The specification of this 2-7x32 model makes it a handy scope indeed. It’s rather unusual to have such a low minimum mag of 2x, yet in a hunting scenario, it can be a real boon, and despite the accompanying literature stating a minimum focus of 10 yards, I found that around 5yds (the 15ft min marking on the parallax ring) was as clear as you would need. When set to a 25yd mid point, parallax wise, clarity through the ranges was totally usable. Indeed, with the target turrets giving crisp adjustment, I just felt that this model had all the hallmarks of reliability that would see many years of use.
Two nice scopes then; but Hawke have one more ace up their sleeve. The recently introduced Ballistic Reticle Calculator (BRC), is a clever piece of computer software that can be downloaded from the internet, via Hawkes website, for free!

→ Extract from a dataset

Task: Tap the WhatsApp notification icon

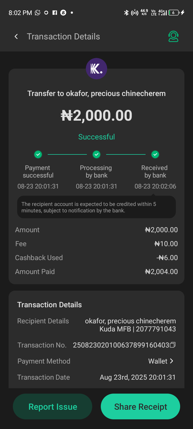Action: (x=38, y=13)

To be used in conjunction with their specialized scopes, it’s simplicity itself to use; select which reticle type - SR12, MAP6 etc., select the calibre (air or live), then add in other variables such as scope height, zero range, and all the range markings on the reticle will be produced for you – all ready to print off.
In addition, a main trajectory chart is plotted, and range finding figures can be calculated, to be used in conjunction with the range finding facility in the reticles.
All great stuff, and having dabbled with the BRC set-up myself, I have to say it’s a real bonus and confidence boost if you happen to own one of Hawke’s scopes. Well done Deben for leading the way!
With the ‘SR’ and ‘MAP’ reticles, the highly affordable Airmax range pose a serious choice for both hunting and HFT competitions, offering well thought out and highly effective specifications.